Oregonians of color are less likely to own a home than their white counterparts. From 2011 to 2013, 62.9 percent of white Oregonians owned a home outright or through a mortgage. By contrast, 58.1 percent of Asians, 47.7 percent of Native Americans, 39.2 percent of Latinos, 33.1 percent of African-Americans, and 23.6 percent of Pacific Islanders owned a home.

Lawmakers can take steps to ensure all Oregonians, regardless of the color of their skin, have an opportunity to get ahead. Some of these include:

Raising the minimum wage. People of color make up a disproportionate share of the minimum wage workforce.[4] A full-time minimum wage worker does not earn enough to meet a family’s basic needs. Minimum wage workers need a substantial raise.

Making it harder for employers to steal wages. Too often employers commit wage theft by forcing workers to work off the clock, stealing tips or not paying their workers at all. Given that wage theft more commonly affects low-income workers,[5] it disproportionately harms Oregonians of color. Lawmakers need to put in place new rules that make it harder for dishonest employers to engage in wage theft and easier for workers to recover stolen wages.

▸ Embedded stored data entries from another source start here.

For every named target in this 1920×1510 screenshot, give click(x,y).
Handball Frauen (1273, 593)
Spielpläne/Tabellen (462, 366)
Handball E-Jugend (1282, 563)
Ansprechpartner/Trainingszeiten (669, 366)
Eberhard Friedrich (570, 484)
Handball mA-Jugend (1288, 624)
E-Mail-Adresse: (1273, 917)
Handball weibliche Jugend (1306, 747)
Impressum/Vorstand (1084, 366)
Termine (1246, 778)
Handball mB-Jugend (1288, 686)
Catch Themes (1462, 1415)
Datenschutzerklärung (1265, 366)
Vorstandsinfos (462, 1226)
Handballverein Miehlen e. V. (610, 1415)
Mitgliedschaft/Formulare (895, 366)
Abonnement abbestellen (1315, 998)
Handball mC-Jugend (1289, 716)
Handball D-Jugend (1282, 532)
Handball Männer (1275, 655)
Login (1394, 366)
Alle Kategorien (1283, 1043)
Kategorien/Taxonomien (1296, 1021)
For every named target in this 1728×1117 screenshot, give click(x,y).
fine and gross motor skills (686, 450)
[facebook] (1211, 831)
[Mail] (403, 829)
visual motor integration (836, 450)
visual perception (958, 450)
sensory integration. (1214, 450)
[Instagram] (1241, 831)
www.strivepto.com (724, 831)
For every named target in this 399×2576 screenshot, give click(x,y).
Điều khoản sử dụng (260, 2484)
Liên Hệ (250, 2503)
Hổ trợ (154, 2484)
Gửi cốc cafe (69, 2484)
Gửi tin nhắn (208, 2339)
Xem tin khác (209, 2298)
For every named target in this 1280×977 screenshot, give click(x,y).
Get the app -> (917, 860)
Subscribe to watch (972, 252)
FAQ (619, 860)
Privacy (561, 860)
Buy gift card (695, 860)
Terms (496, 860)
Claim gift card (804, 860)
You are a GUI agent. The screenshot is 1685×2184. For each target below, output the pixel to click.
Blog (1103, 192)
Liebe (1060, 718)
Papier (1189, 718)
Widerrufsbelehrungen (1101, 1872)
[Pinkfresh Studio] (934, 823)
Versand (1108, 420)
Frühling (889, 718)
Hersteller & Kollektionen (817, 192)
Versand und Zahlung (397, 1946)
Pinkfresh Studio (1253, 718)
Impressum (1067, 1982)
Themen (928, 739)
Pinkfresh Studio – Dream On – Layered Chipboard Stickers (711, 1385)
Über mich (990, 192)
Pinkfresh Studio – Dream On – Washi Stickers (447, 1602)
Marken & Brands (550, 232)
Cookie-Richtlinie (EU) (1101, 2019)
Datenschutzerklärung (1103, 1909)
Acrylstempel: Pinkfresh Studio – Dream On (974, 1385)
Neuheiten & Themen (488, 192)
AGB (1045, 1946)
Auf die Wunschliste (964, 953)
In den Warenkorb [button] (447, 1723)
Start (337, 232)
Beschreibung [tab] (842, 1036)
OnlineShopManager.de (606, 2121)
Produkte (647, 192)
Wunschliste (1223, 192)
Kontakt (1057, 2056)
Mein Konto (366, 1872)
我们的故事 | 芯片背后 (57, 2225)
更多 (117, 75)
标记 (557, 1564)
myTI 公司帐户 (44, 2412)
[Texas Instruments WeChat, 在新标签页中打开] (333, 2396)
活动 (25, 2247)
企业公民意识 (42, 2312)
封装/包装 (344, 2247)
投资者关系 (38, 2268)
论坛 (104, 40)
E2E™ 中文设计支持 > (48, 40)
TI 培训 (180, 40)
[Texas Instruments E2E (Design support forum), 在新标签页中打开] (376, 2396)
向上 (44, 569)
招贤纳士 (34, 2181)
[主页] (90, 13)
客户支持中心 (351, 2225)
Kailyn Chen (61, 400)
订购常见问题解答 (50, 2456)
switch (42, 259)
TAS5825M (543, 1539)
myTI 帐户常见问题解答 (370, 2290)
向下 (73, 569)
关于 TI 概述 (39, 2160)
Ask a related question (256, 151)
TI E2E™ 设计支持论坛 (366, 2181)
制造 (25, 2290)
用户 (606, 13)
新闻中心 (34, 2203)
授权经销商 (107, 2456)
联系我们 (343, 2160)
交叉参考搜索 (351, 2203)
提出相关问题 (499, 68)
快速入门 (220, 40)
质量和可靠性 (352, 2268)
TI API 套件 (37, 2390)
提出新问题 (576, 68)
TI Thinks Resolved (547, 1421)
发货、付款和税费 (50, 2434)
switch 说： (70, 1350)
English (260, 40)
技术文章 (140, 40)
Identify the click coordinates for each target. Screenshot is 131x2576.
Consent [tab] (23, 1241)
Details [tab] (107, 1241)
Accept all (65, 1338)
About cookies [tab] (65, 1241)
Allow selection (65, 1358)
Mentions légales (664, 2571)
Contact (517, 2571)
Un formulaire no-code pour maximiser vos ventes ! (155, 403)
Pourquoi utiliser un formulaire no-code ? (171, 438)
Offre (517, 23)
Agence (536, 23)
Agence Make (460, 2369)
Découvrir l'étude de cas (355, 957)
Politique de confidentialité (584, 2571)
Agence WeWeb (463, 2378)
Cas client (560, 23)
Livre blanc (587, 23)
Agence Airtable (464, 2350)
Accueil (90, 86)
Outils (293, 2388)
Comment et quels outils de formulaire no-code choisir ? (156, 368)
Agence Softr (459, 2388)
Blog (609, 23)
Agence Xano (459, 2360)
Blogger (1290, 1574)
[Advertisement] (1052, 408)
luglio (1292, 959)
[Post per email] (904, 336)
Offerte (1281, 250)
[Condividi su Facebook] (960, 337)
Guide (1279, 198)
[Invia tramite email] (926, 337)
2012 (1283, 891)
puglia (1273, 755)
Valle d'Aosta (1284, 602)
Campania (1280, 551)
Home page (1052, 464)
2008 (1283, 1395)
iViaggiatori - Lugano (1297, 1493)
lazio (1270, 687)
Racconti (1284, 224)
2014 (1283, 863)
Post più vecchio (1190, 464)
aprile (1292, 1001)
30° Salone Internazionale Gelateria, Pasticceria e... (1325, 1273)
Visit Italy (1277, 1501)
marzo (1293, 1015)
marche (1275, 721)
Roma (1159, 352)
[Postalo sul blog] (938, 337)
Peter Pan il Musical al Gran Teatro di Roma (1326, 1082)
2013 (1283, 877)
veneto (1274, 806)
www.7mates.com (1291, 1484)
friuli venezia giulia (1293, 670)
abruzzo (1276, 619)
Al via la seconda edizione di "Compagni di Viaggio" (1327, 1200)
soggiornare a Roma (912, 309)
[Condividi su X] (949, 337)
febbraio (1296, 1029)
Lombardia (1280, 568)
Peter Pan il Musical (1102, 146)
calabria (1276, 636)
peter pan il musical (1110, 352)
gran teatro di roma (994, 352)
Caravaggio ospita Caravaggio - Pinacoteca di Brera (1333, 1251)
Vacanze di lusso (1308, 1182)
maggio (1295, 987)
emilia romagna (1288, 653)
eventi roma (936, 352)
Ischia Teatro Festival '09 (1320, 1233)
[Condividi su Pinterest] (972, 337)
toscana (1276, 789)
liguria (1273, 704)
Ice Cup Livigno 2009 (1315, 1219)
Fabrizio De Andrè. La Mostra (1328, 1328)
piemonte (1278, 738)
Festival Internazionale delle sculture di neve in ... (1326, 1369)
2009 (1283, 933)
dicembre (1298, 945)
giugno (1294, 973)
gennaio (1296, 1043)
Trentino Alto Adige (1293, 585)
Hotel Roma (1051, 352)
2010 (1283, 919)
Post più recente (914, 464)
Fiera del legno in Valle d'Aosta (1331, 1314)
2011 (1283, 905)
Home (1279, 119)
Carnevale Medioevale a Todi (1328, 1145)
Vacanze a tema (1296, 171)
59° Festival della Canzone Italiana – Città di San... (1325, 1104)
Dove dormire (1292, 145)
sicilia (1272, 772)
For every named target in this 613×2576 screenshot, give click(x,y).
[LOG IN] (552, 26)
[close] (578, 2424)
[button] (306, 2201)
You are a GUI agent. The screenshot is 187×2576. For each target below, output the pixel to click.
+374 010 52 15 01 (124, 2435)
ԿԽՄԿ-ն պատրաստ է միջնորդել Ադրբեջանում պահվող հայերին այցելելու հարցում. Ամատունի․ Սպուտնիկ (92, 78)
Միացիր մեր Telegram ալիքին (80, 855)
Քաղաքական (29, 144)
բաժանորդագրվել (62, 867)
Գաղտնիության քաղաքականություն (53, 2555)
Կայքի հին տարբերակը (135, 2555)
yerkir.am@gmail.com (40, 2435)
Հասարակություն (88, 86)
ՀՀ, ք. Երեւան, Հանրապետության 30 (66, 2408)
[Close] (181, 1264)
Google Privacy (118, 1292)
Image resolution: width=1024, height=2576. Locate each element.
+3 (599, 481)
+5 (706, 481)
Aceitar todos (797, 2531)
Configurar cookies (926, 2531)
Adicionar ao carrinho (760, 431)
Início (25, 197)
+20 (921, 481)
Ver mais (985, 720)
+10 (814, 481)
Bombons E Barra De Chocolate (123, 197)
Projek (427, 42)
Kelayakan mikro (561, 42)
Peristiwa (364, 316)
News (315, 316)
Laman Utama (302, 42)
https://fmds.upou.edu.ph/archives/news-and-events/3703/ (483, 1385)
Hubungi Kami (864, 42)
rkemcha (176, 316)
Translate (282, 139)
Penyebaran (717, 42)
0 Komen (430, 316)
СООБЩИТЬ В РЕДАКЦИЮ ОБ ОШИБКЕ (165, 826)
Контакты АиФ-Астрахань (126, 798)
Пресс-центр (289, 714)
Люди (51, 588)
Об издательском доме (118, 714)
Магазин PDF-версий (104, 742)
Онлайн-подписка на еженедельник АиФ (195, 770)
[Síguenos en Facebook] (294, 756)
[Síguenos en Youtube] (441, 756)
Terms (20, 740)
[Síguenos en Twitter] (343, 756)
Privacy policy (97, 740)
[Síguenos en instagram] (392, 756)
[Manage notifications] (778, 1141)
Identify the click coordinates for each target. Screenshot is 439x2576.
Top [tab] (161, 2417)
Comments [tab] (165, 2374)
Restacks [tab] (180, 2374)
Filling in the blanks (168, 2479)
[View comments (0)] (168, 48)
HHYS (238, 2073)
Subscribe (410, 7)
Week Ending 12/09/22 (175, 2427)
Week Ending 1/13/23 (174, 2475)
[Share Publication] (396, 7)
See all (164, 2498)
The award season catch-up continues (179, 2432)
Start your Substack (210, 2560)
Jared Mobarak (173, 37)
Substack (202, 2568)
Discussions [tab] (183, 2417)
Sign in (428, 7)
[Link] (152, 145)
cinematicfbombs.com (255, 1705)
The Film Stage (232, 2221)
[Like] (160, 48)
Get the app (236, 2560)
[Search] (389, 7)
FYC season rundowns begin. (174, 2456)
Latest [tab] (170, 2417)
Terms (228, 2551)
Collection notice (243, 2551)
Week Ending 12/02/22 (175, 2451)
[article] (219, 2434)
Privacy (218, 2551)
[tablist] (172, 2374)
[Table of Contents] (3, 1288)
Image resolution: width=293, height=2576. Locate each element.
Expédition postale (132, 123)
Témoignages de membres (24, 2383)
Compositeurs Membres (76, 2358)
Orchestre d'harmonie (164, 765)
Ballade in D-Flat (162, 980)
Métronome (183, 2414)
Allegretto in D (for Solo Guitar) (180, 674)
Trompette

Ensuring all children have health insurance coverage. Children need access to quality health care if they are to grow up healthy and succeed in school and life. In Oregon, about 17,600 children lack health insurance because of their immigration status. Lawmakers should enact the Cover All Kids legislation to ensure all children in Oregon have access to quality care.

Investing more in education. Oregon children sit in some of the nation’s most crowded public school classrooms. And about half of Oregon children arrive to kindergarten without having attended preschool, which helps prepare children to succeed academically.